At the core of the market mess are securities that were backed by extremely risky mortgages. The theory was that slicing and dicing mortgages diluted the risk away.
But the ratings agencies were being compensated by issuers of the mortgage-backed securities, and neuroeconomics says that created big problems. "You don't get mistakes this big based on stupidity alone," says George Loewenstein of Carnegie Mellon University. "It's when you combine stupidity and people's incentives that you get errors of this magnitude."
Consider this forthcoming research by Loewenstein, Roberto Weber and John Hamman, all of Carnegie Mellon. They organized volunteers into partners. One partner is given $10 and told to split it however he sees fit. On average, the deciding partner keeps $8 and gives away $2.
Then researchers repeat the game. This time, the decider pays an "analyst" to decide how to split the money fairly. The game continues for multiple rounds and the decider can fire the analyst. With this change, the decider gets everything. Paying somebody else to ensure assets are divided fairly actually makes things less fair.
Diffusion of responsibility
Colin Camerer, an economist at Caltech, blames "diffusion of responsibility" for the problems. His own research identifies another problem: Neither investors nor bankers were likely to be considering worst-case scenarios.
Camerer conducted experiments in which two people engage in a negotiating game on how to split $5. But each time they fail to come to an agreement, the value of the pot drops. The negotiators can check the total value of the money by clicking colored boxes on a computer screen. But only 10 per cent look to see what will happen in the worst case.
Brain imaging studies show that investors as a whole get more and more used to big returns, and thus take bigger and bigger risks in a bull market — and then the bubble pops and stockholders start selling like mad.

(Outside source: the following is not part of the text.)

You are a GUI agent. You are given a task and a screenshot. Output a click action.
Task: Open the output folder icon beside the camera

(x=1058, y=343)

To make matters worse, hedge funds were bragging about uncanny returns, making the impossible seem possible. But some studies show that these results may have been inflated by a lack of disclosure, Camerer says. Brain imaging studies show that investors as a whole get more and more used to big returns, and thus take bigger and bigger risks in a bull market — and then the bubble pops and stockholders start selling like mad.

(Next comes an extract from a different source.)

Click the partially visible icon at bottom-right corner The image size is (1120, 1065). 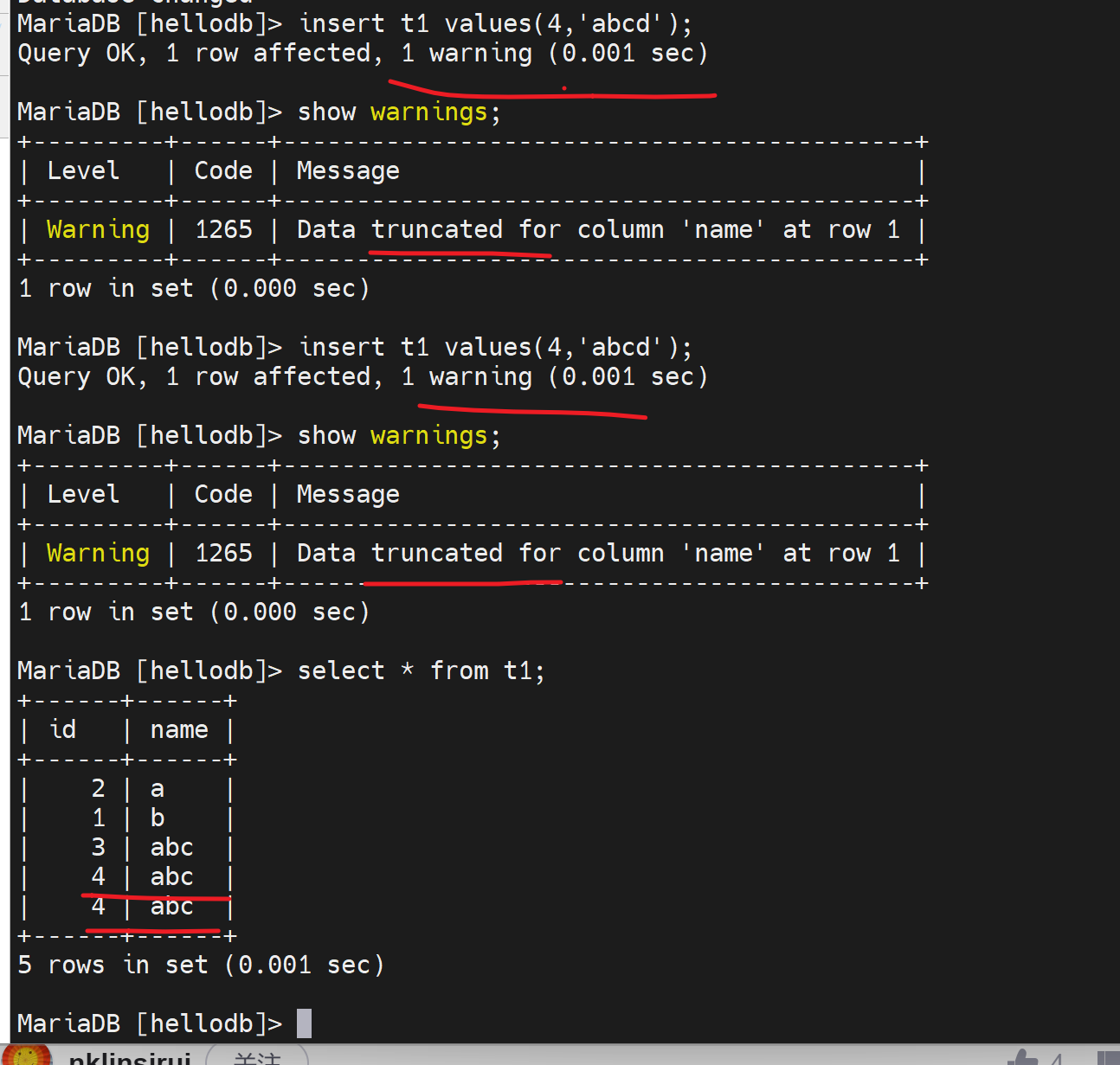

One reason: Investors fear losing more than they look forward to winning.
According to a 2007 paper, researchers used MRI scans to watch the brains of people as they decided whether or not to take gambles with a 50/50 risk. Gains caused brains to light up in areas that released dopamine (the chemical boosted by Zoloft and Prozac); losses caused those same areas to decrease. Researchers could predict what people would do based on the size of the increases.
Feelings of dread
Dread, the anticipation of a loss that is expected to happen, is another powerful force.
Emory's Berns has shown that people differ in how they respond to expected pain. He gave electric shocks to people in an MRI machine, and then gave them the option of either getting an intense shock immediately or a less intense shock later. People whose brains started lighting up in areas associated with pain beforehand were more likely to decide to get the pain over with. They also would have sold stock.

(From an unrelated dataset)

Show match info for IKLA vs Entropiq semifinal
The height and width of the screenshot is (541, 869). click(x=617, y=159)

So what's a regulator to do? One argument against big bailouts is moral hazard — the idea that if you bail the banks out now, future bankers will take even bigger risks.
Caltech's Camerer points out that people are naturally shortsighted. People with health insurance do spend more on care, he says, but people who rent cars don't get in more accidents, because there are more immediate risks, like bodily harm.
But so far the U.S. government's attempts to quell the risk have just reinforced the idea that something is very wrong. If you tell somebody not to think about white elephants, Loewenstein notes, they will do exactly that.
On the other hand, putting a floor in the market for these mortgage-backed securities, as the government's plan tried to do, could ease investor panic, says Richard Peterson of MarketPsy Capital, who is trying to put neuroeconomic research to work in a $50 million hedge fund.
"Things are unknowable," Peterson says. "That is the X factor that is causing the risk aversion to accelerate."